Drop me an email if you want...
Anonymous
April 26 2006, 20:44:14 UTC 6 years ago
Restrict only to people you party with
Ebay restricts reviews to only people you have transactions with. That way I can't decide to gang up on user X and give him tons and tons of nasty feedback. Only if I have a bad experience due to a transaction can I leave it...and then only one.You'll need to limit things in this way too or else it will become insanely abused. Limit feedback to only people you're currently in a party or raid with (or just recently left). And limit the comments to one user-to-user comment per day, and only if both users are online (or just recently logged off).
This is probably something that would be better off created and run by Blizzard, and they should definitely consider it...have you suggested it to them?
Anonymous
April 26 2006, 21:13:31 UTC 6 years ago
Re: Restrict only to people you party with
I'm not sure Blizzard would bite on running this themselves, as this system may likely lead to poor players leaving the game. While it won't hurt our feelings too much, that's lost money to Blizzard.Anonymous
April 27 2006, 04:50:16 UTC 6 years ago
The question of voting sytems is also important. Most offerings vary between pure democracies (mob rule) and aristocracies (the highest ranked users count the most). Nothing's changed in 3000 years in that regard.

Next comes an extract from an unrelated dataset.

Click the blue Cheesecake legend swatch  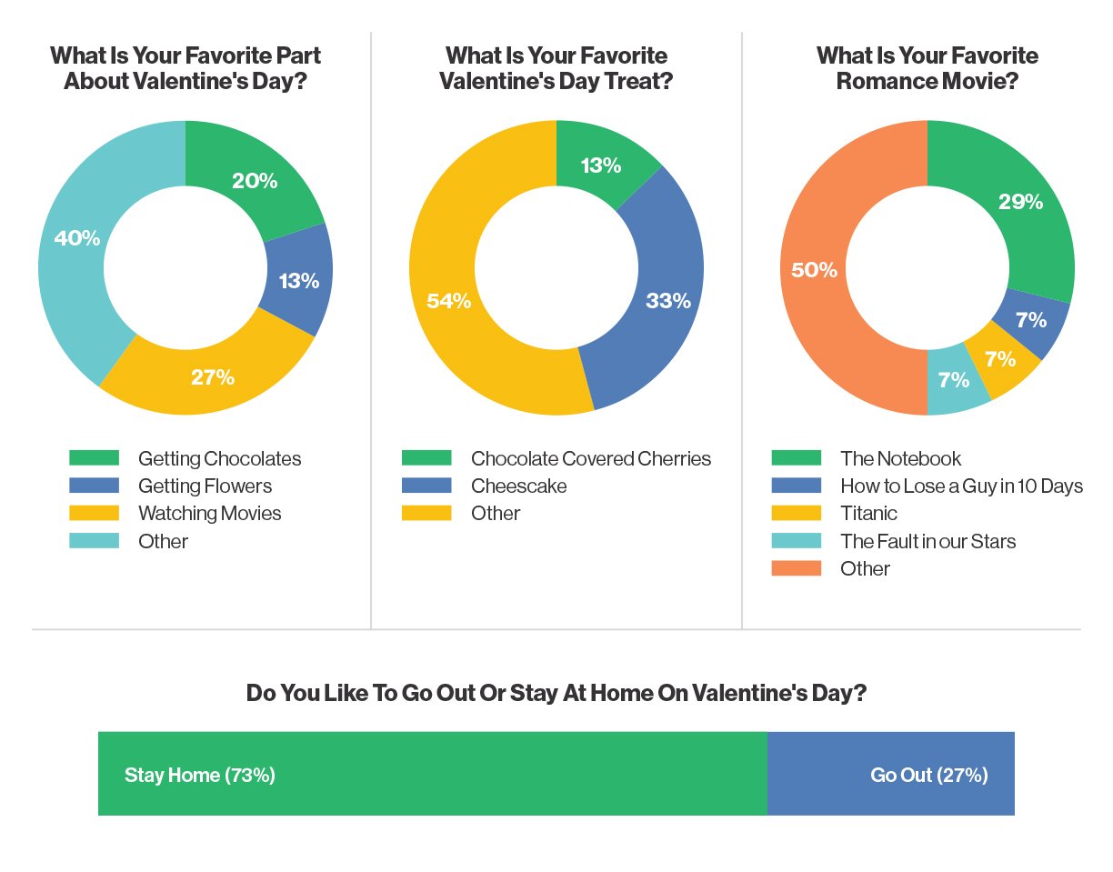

It would be harder, but letting individuals subscribe to discrete closed networks is usually a better solution. These communities are usually internally policed and by all external approximations, internally consistent. You need a tool for rate sharing groups to purge members who don't go with the flow of course.
The side effect of such a tool is that there is no need to have any user recognize a negative rating of him or her self in order to use the product, so it merely becomes a networking or co-recognition instrument. Internal rankings then become positively competitive and reveal figures of natural leadership or group icons.